» EXERCISE DESCRIPTION
All of the data needs to be printed again, exactly as written.

(Dataset entries)
# # # #

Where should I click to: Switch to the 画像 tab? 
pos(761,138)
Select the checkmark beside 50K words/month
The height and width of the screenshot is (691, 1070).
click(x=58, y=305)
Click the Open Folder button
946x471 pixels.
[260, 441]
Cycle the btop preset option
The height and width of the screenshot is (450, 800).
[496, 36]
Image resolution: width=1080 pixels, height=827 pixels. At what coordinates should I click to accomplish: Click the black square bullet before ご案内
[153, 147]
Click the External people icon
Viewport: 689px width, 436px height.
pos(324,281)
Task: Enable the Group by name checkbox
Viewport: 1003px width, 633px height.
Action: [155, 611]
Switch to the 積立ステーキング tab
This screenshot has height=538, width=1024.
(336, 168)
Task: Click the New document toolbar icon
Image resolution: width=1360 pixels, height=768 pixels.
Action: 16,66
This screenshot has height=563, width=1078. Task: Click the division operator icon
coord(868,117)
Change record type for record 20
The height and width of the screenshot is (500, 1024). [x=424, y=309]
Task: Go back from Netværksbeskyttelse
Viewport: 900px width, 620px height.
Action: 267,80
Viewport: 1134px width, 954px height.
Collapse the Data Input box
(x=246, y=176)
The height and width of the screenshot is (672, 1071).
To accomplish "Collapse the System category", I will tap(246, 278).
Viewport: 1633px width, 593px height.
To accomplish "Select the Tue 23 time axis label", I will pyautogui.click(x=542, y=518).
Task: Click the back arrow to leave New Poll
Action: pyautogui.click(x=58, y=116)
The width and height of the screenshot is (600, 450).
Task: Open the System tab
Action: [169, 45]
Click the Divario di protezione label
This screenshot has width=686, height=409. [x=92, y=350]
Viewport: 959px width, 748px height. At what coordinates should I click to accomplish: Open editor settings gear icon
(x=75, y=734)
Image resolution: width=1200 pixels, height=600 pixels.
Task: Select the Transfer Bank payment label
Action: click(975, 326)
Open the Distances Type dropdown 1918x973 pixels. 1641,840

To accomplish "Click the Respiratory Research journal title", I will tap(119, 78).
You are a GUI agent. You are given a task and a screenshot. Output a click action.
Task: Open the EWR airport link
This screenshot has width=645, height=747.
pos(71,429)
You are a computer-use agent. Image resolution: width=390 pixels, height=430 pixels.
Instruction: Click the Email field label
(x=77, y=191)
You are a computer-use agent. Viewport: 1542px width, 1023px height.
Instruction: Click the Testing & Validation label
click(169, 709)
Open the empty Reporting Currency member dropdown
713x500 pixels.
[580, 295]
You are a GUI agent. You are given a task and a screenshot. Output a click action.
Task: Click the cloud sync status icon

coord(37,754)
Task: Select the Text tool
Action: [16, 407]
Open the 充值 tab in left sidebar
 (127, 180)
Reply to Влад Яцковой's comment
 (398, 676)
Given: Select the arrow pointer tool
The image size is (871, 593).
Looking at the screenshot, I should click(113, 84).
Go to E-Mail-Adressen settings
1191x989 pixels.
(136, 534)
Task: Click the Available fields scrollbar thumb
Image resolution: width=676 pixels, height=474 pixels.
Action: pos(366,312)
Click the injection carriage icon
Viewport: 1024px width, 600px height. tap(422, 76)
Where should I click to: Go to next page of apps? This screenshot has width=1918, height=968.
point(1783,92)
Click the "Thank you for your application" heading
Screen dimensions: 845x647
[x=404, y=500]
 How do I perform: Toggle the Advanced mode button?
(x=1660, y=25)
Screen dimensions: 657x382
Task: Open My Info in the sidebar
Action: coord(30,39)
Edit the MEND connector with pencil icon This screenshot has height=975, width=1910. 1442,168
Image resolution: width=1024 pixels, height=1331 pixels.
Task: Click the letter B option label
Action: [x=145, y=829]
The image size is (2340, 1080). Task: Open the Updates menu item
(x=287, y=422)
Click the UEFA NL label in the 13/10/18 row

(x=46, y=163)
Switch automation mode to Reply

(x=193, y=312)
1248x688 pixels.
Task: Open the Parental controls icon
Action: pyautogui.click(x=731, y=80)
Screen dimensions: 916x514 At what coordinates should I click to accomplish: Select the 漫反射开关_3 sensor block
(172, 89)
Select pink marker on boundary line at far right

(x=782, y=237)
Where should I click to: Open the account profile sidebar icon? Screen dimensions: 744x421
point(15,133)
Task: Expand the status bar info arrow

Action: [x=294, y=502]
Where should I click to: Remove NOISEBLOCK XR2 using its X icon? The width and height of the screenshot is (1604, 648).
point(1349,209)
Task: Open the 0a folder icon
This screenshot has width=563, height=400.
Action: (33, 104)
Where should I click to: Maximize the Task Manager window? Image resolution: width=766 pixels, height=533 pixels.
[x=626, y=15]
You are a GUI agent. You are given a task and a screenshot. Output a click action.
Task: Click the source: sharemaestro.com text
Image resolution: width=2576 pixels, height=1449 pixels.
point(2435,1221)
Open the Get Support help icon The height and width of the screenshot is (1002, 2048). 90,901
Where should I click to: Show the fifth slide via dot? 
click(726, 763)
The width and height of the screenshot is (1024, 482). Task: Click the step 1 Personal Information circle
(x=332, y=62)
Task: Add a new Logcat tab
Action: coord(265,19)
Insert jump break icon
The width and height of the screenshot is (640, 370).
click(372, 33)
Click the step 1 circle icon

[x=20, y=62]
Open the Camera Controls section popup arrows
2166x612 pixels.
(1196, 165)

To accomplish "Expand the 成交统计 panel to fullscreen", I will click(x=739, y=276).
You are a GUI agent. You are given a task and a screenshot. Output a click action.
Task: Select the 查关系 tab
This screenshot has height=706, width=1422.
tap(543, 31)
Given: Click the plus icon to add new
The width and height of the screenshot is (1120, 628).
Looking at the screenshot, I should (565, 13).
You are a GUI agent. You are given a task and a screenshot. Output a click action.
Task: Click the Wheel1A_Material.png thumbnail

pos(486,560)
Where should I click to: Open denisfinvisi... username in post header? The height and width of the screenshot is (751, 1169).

# # # #

» RESULT OF THE TASK
Where should I click to: Switch to the 画像 tab? 
pos(761,138)
Select the checkmark beside 50K words/month
The height and width of the screenshot is (691, 1070).
click(x=58, y=305)
Click the Open Folder button
946x471 pixels.
[260, 441]
Cycle the btop preset option
The height and width of the screenshot is (450, 800).
[496, 36]
Image resolution: width=1080 pixels, height=827 pixels. At what coordinates should I click to accomplish: Click the black square bullet before ご案内
[153, 147]
Click the External people icon
Viewport: 689px width, 436px height.
pos(324,281)
Task: Enable the Group by name checkbox
Viewport: 1003px width, 633px height.
Action: [155, 611]
Switch to the 積立ステーキング tab
This screenshot has height=538, width=1024.
(336, 168)
Task: Click the New document toolbar icon
Image resolution: width=1360 pixels, height=768 pixels.
Action: 16,66
This screenshot has height=563, width=1078. Task: Click the division operator icon
coord(868,117)
Change record type for record 20
The height and width of the screenshot is (500, 1024). [x=424, y=309]
Task: Go back from Netværksbeskyttelse
Viewport: 900px width, 620px height.
Action: 267,80
Viewport: 1134px width, 954px height.
Collapse the Data Input box
(x=246, y=176)
The height and width of the screenshot is (672, 1071).
To accomplish "Collapse the System category", I will tap(246, 278).
Viewport: 1633px width, 593px height.
To accomplish "Select the Tue 23 time axis label", I will pyautogui.click(x=542, y=518).
Task: Click the back arrow to leave New Poll
Action: pyautogui.click(x=58, y=116)
The width and height of the screenshot is (600, 450).
Task: Open the System tab
Action: [169, 45]
Click the Divario di protezione label
This screenshot has width=686, height=409. [x=92, y=350]
Viewport: 959px width, 748px height. At what coordinates should I click to accomplish: Open editor settings gear icon
(x=75, y=734)
Image resolution: width=1200 pixels, height=600 pixels.
Task: Select the Transfer Bank payment label
Action: click(975, 326)
Open the Distances Type dropdown 1918x973 pixels. 1641,840

To accomplish "Click the Respiratory Research journal title", I will tap(119, 78).
You are a GUI agent. You are given a task and a screenshot. Output a click action.
Task: Open the EWR airport link
This screenshot has width=645, height=747.
pos(71,429)
You are a computer-use agent. Image resolution: width=390 pixels, height=430 pixels.
Instruction: Click the Email field label
(x=77, y=191)
You are a computer-use agent. Viewport: 1542px width, 1023px height.
Instruction: Click the Testing & Validation label
click(169, 709)
Open the empty Reporting Currency member dropdown
713x500 pixels.
[580, 295]
You are a GUI agent. You are given a task and a screenshot. Output a click action.
Task: Click the cloud sync status icon

coord(37,754)
Task: Select the Text tool
Action: [16, 407]
Open the 充值 tab in left sidebar
 (127, 180)
Reply to Влад Яцковой's comment
 (398, 676)
Given: Select the arrow pointer tool
The image size is (871, 593).
Looking at the screenshot, I should click(113, 84).
Go to E-Mail-Adressen settings
1191x989 pixels.
(136, 534)
Task: Click the Available fields scrollbar thumb
Image resolution: width=676 pixels, height=474 pixels.
Action: pos(366,312)
Click the injection carriage icon
Viewport: 1024px width, 600px height. tap(422, 76)
Where should I click to: Go to next page of apps? This screenshot has width=1918, height=968.
point(1783,92)
Click the "Thank you for your application" heading
Screen dimensions: 845x647
[x=404, y=500]
 How do I perform: Toggle the Advanced mode button?
(x=1660, y=25)
Screen dimensions: 657x382
Task: Open My Info in the sidebar
Action: coord(30,39)
Edit the MEND connector with pencil icon This screenshot has height=975, width=1910. 1442,168
Image resolution: width=1024 pixels, height=1331 pixels.
Task: Click the letter B option label
Action: [x=145, y=829]
The image size is (2340, 1080). Task: Open the Updates menu item
(x=287, y=422)
Click the UEFA NL label in the 13/10/18 row

(x=46, y=163)
Switch automation mode to Reply

(x=193, y=312)
1248x688 pixels.
Task: Open the Parental controls icon
Action: pyautogui.click(x=731, y=80)
Screen dimensions: 916x514 At what coordinates should I click to accomplish: Select the 漫反射开关_3 sensor block
(172, 89)
Select pink marker on boundary line at far right

(x=782, y=237)
Where should I click to: Open the account profile sidebar icon? Screen dimensions: 744x421
point(15,133)
Task: Expand the status bar info arrow

Action: [x=294, y=502]
Where should I click to: Remove NOISEBLOCK XR2 using its X icon? The width and height of the screenshot is (1604, 648).
point(1349,209)
Task: Open the 0a folder icon
This screenshot has width=563, height=400.
Action: (33, 104)
Where should I click to: Maximize the Task Manager window? Image resolution: width=766 pixels, height=533 pixels.
[x=626, y=15]
You are a GUI agent. You are given a task and a screenshot. Output a click action.
Task: Click the source: sharemaestro.com text
Image resolution: width=2576 pixels, height=1449 pixels.
point(2435,1221)
Open the Get Support help icon The height and width of the screenshot is (1002, 2048). 90,901
Where should I click to: Show the fifth slide via dot? 
click(726, 763)
The width and height of the screenshot is (1024, 482). Task: Click the step 1 Personal Information circle
(x=332, y=62)
Task: Add a new Logcat tab
Action: coord(265,19)
Insert jump break icon
The width and height of the screenshot is (640, 370).
click(372, 33)
Click the step 1 circle icon

[x=20, y=62]
Open the Camera Controls section popup arrows
2166x612 pixels.
(1196, 165)

To accomplish "Expand the 成交统计 panel to fullscreen", I will click(x=739, y=276).
You are a GUI agent. You are given a task and a screenshot. Output a click action.
Task: Select the 查关系 tab
This screenshot has height=706, width=1422.
tap(543, 31)
Given: Click the plus icon to add new
The width and height of the screenshot is (1120, 628).
Looking at the screenshot, I should (565, 13).
You are a GUI agent. You are given a task and a screenshot. Output a click action.
Task: Click the Wheel1A_Material.png thumbnail

pos(486,560)
Where should I click to: Open denisfinvisi... username in post header? The height and width of the screenshot is (751, 1169).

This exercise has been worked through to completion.